[[ SUPPLIED RECORDS, beginning ]]
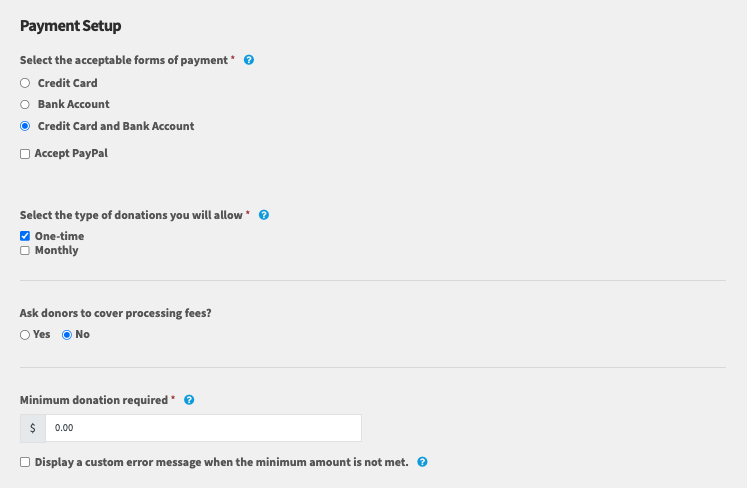The width and height of the screenshot is (747, 488).
Task: Focus the minimum donation amount field
Action: click(x=203, y=428)
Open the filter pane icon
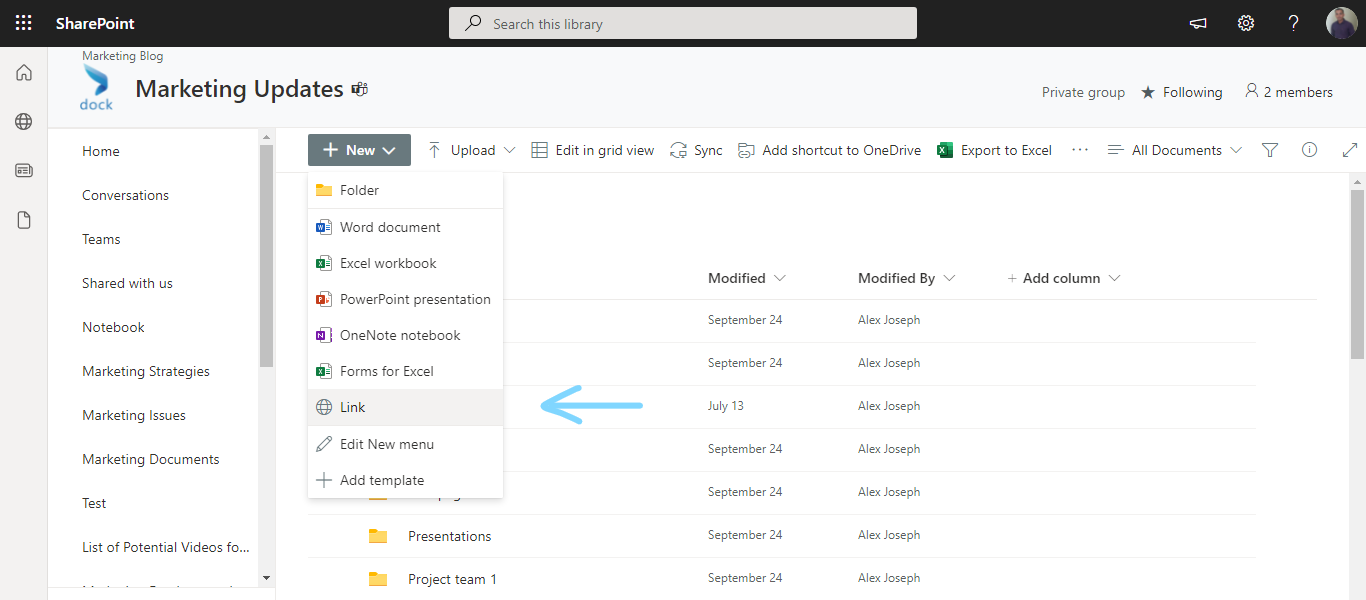The image size is (1366, 600). [x=1270, y=149]
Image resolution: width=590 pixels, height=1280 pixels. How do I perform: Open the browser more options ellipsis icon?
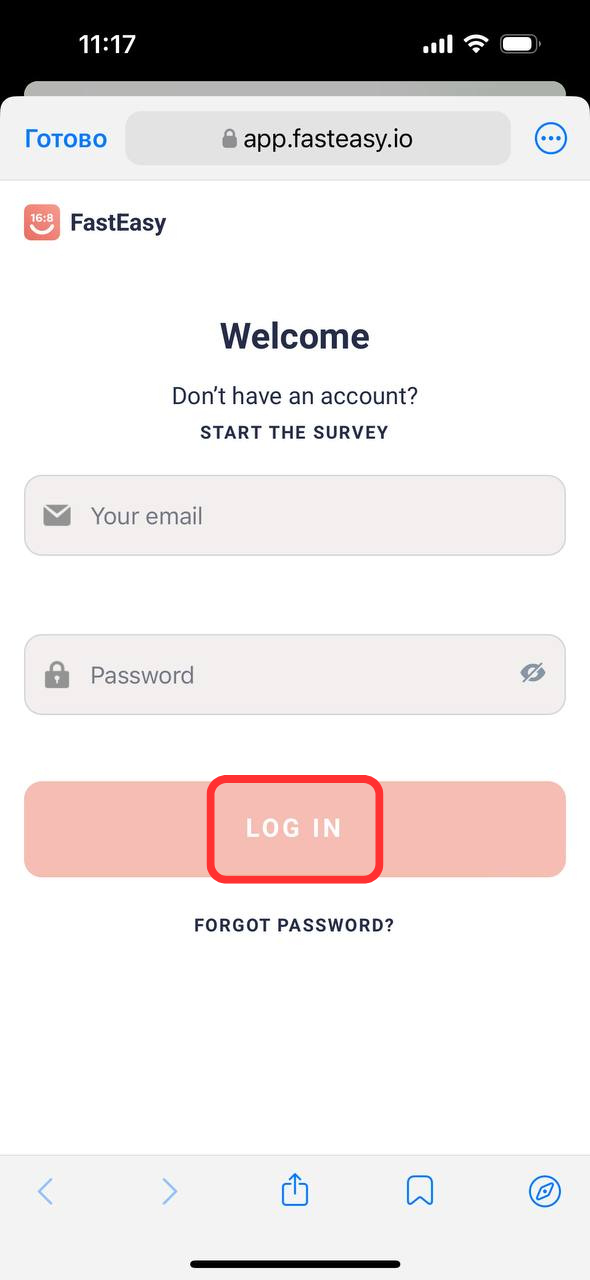(x=551, y=139)
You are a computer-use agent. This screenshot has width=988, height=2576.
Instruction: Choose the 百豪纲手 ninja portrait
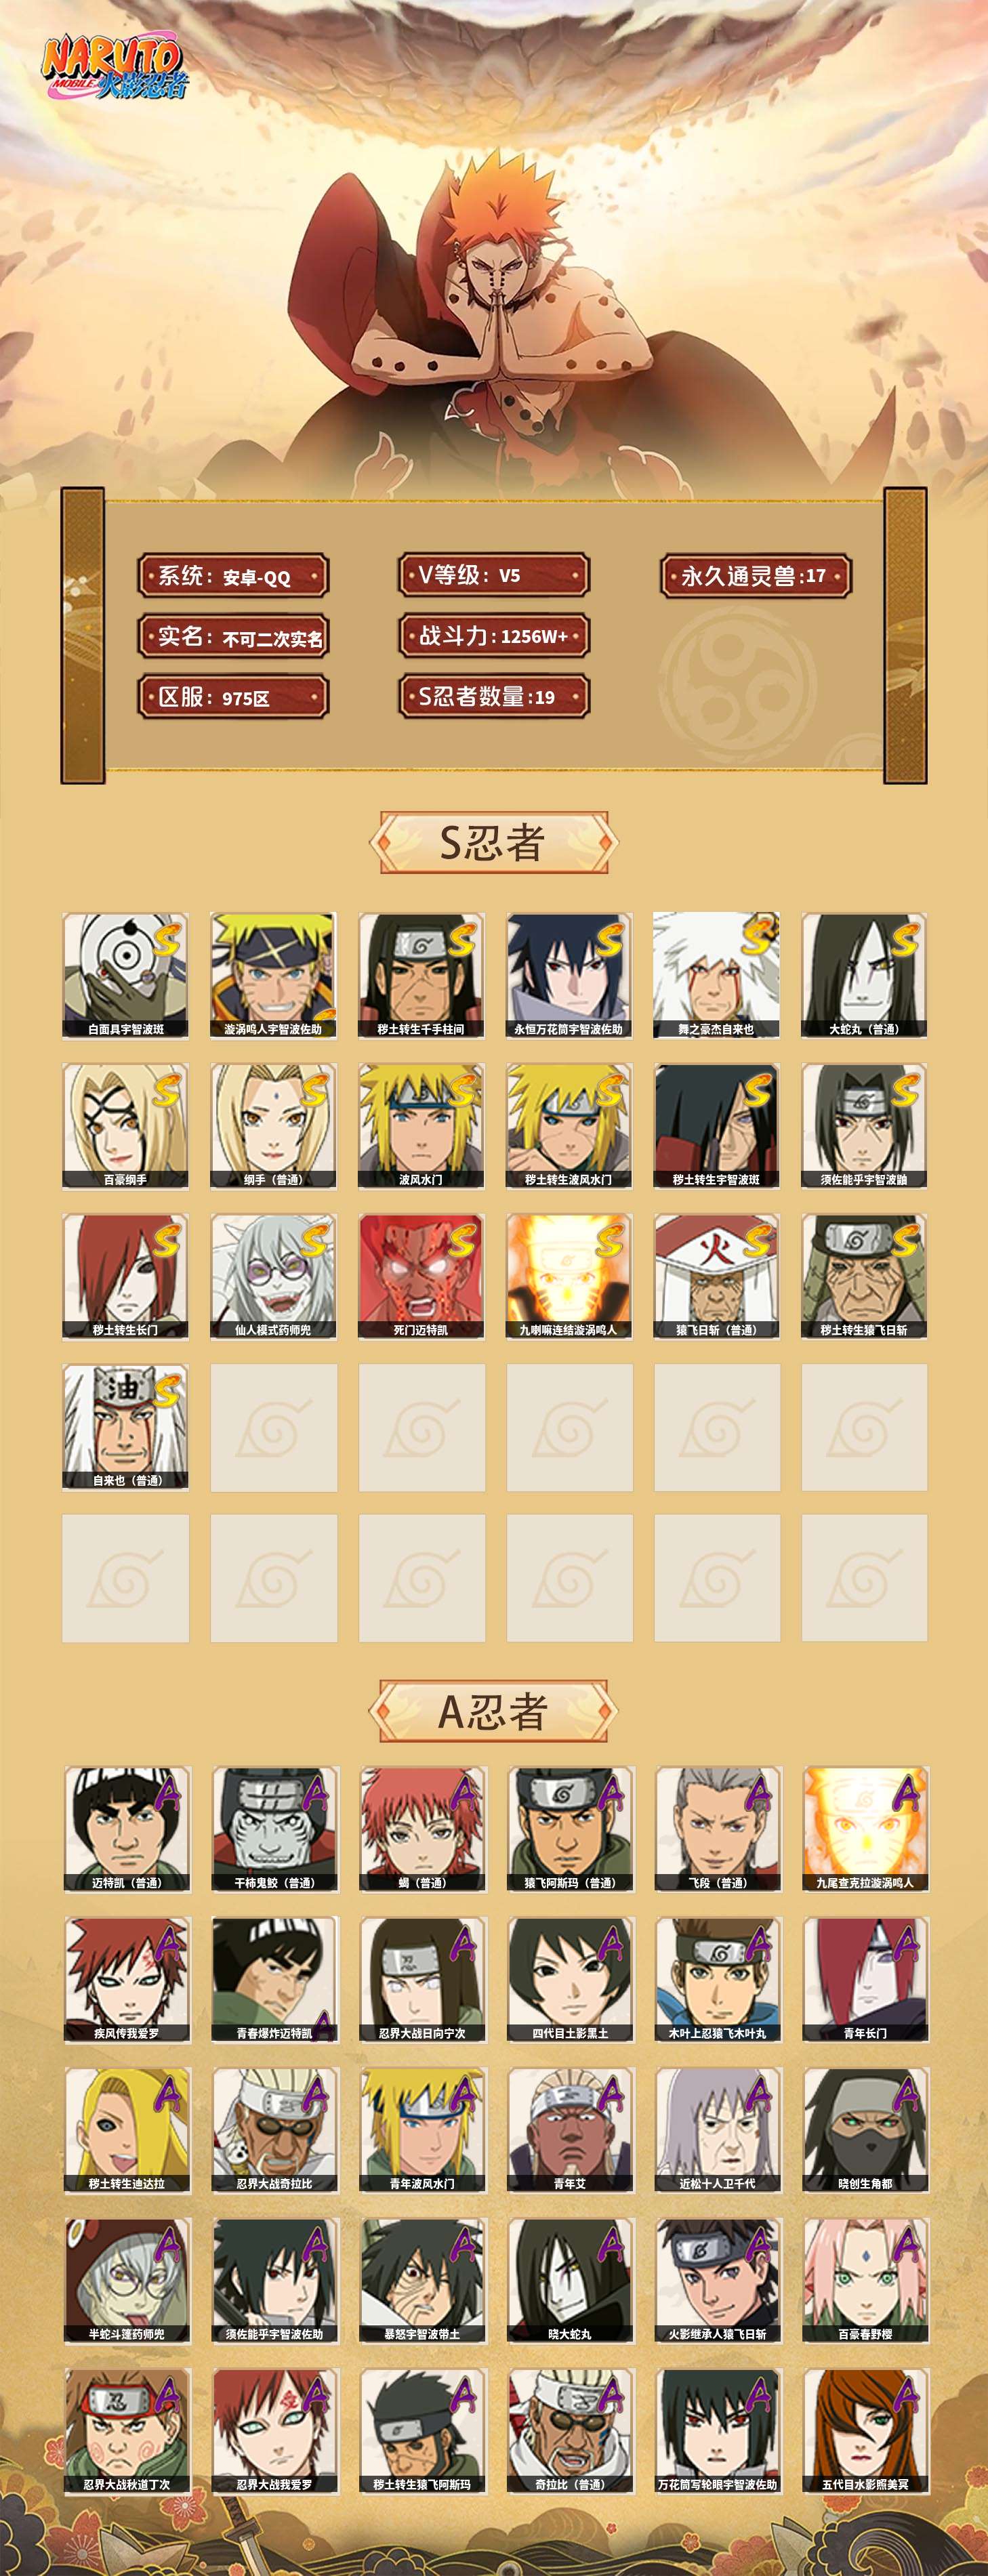(125, 1126)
[[ SUPPLIED RECORDS, end ]]
BRIEF:
Restrict the output to the lines from the one with "Open the filter pane icon" through the last line of the material above. Print them exactly, leaving out every picture.

RESPONSE:
Open the filter pane icon
The image size is (1366, 600). [x=1270, y=149]
Image resolution: width=590 pixels, height=1280 pixels. How do I perform: Open the browser more options ellipsis icon?
(x=551, y=139)
You are a computer-use agent. This screenshot has width=988, height=2576.
Instruction: Choose the 百豪纲手 ninja portrait
(125, 1126)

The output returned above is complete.